I was on a location broadcast from a grocery store's massive meat sale today. When I arrived, the assistant manager approached me in wide eyed disbelief. "Oh wow, look at you! You've lost even more weight!! You look amazing!" She was genuinely excited. I suppose it's been several months since my last broadcast at this location and the weight loss shows. These kind of reactions never get old to me. I do process them a little differently, now.

I allow myself the pleasure of the compliment, I graciously accept and give thanks--then I silently remind myself of my daily practice in taking extraordinary care and how it's this critically important self-care affording me these type of moments. In other words, I don't get too caught up with compliments on my appearance. As wonderful as it feels physically, mentally and emotionally, I know all too well how quickly it can go in an unhealthy direction mentally and emotionally, then without a doubt, physically.

It doesn't mean I can't or don't enjoy the many perks of my transformation, it simply means I'm always aware, forever grateful, enormously humble and grounded when it comes to understanding the magnitude of the critically important elements keeping me well. These elements, I pray I never let go of again. 

I enjoyed some great food today. My beef and onion pizza for lunch was incredibly flavorful and an amazing calorie value! One of my most popular dinner selections, the chicken and zucchini crispy tacos with chips and salsa dressing, never seem to go out of style for me. I love the taste and texture. Texture is a big thing for me, apparently.

After finally determining yesterday a rest day, I followed up with a great workout at the Y today. The elliptical always works me well and the weights feel awesome. I did lower a couple of the weights today out of fear I might be pushing it too hard. I felt a little pinch on my upper back during the row press and immediately thought I better take it down a notch! This caution comes naturally to me and goes back to Day 1 and 505 pounds, when I approached the walking trail fearful it might kill me. I've held back through whatever workouts I've done over the years, doing enough to get results, but never pushing. It's not necessarily the best thing--but it's certainly kept me from getting hurt. It's like some kind of internal regulator switch that shuts off if I push too hard. A friend recently talk to me about running and the whole time they were talking, I was thinking--if I eventually start running, I'm going to need to get over this irrational fear.

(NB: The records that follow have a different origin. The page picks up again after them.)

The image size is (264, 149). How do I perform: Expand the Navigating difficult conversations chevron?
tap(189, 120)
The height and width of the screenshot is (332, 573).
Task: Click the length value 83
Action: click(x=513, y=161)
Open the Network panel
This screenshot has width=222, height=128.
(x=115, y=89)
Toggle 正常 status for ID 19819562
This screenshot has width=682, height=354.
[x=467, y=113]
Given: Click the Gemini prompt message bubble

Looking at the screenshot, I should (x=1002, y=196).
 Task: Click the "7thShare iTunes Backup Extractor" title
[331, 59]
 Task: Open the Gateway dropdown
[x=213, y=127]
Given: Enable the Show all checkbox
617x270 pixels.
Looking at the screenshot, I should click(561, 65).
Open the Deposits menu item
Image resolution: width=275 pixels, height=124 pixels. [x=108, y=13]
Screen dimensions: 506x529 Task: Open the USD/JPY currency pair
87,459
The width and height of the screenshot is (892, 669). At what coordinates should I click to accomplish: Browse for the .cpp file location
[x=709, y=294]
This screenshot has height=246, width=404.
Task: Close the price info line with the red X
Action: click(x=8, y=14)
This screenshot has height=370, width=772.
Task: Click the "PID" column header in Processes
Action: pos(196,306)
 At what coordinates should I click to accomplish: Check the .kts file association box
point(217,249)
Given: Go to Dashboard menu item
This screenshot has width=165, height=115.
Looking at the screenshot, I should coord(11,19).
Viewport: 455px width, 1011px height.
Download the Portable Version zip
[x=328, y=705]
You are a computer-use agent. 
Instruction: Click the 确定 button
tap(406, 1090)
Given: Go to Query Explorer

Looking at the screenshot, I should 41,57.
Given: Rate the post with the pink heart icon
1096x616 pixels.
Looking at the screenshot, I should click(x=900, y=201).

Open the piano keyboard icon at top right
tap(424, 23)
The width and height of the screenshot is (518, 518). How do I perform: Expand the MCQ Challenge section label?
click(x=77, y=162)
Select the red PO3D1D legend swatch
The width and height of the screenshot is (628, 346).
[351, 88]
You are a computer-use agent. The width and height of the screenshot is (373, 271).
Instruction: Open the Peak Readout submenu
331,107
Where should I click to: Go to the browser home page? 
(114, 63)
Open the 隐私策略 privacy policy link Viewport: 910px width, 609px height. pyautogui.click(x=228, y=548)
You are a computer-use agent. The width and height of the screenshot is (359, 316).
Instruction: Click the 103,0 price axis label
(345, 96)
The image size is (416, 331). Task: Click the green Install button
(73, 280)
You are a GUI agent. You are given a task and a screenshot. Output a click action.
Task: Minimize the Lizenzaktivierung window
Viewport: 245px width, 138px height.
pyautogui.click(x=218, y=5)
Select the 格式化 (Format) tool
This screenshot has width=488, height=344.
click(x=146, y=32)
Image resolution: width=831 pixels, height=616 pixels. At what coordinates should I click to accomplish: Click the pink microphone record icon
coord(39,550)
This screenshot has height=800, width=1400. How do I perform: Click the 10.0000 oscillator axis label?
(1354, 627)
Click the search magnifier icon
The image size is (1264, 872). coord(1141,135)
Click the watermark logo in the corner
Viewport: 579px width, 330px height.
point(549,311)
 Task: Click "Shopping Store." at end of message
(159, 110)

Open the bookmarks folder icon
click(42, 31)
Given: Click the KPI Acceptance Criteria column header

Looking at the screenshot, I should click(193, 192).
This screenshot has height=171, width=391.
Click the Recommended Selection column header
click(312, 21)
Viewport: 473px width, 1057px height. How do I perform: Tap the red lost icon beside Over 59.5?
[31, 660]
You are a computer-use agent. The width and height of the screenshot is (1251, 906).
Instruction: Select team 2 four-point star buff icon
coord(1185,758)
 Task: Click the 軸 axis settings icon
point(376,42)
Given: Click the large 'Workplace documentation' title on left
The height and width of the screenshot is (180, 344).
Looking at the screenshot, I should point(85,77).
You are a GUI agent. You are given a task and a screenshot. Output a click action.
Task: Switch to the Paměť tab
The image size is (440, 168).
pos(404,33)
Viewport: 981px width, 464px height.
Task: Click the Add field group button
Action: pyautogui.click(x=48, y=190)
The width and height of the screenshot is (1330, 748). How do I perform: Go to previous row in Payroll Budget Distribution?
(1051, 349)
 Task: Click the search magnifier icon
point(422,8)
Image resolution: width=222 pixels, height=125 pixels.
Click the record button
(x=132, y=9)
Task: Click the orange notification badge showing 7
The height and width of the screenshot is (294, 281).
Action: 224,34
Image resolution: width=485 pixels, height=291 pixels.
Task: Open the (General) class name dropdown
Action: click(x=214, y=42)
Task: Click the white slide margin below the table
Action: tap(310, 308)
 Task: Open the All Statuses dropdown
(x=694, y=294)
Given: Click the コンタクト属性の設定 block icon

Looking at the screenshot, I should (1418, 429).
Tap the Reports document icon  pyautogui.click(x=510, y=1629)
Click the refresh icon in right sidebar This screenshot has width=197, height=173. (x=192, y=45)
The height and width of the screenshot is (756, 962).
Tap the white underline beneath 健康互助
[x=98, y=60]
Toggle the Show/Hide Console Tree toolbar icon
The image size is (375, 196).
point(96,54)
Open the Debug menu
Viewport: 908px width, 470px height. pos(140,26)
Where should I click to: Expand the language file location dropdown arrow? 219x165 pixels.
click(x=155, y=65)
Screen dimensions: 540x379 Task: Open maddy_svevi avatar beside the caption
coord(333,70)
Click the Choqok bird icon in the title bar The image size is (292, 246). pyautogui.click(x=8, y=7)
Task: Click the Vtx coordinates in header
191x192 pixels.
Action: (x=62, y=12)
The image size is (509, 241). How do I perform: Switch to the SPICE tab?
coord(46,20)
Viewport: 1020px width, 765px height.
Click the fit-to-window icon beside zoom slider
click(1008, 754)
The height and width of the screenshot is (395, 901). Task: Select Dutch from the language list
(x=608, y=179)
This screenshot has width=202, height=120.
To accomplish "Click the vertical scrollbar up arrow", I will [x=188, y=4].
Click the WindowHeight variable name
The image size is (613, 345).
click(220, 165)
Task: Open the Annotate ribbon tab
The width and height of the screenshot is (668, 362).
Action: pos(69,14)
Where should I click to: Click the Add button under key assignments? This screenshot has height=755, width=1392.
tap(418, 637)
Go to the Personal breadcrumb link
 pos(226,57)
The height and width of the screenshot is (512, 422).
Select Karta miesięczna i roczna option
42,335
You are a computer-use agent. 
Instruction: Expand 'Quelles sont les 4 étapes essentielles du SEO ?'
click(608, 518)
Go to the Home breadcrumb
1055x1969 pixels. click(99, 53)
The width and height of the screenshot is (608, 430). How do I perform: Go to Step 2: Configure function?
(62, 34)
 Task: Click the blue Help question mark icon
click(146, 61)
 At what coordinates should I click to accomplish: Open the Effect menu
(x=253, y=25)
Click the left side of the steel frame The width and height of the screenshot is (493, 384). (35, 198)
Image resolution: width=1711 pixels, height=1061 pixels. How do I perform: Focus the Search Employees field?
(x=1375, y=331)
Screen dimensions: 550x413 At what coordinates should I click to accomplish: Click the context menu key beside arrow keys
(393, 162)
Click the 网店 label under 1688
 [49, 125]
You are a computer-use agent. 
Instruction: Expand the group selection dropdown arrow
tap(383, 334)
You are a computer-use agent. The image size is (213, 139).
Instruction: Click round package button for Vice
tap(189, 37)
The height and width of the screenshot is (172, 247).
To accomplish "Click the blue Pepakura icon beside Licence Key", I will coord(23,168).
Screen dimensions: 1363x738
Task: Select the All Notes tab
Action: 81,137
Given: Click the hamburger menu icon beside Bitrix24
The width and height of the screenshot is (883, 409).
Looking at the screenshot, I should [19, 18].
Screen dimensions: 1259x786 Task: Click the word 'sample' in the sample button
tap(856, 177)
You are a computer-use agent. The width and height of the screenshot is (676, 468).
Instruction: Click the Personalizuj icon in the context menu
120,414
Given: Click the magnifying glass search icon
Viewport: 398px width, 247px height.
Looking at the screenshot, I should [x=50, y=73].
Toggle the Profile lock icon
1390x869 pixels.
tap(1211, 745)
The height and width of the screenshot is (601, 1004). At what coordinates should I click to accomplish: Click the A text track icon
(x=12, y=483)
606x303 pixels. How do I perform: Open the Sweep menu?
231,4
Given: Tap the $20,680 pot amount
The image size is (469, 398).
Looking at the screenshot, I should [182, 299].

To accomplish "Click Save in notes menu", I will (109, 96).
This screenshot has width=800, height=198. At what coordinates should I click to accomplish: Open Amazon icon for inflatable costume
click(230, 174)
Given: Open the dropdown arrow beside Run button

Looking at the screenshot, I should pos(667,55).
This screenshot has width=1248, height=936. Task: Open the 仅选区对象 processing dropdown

I was going through my picture library this evening and decided to include several on tonight's post. No captions, just photos. Many of my photos involve microphones. I suppose there's some deeply embedded need in me to communicate. Expressing ideas, thoughts and communicating effectively is something I'm passionate about doing more of along the way. I sincerely appreciate your continued support as this exploration continues!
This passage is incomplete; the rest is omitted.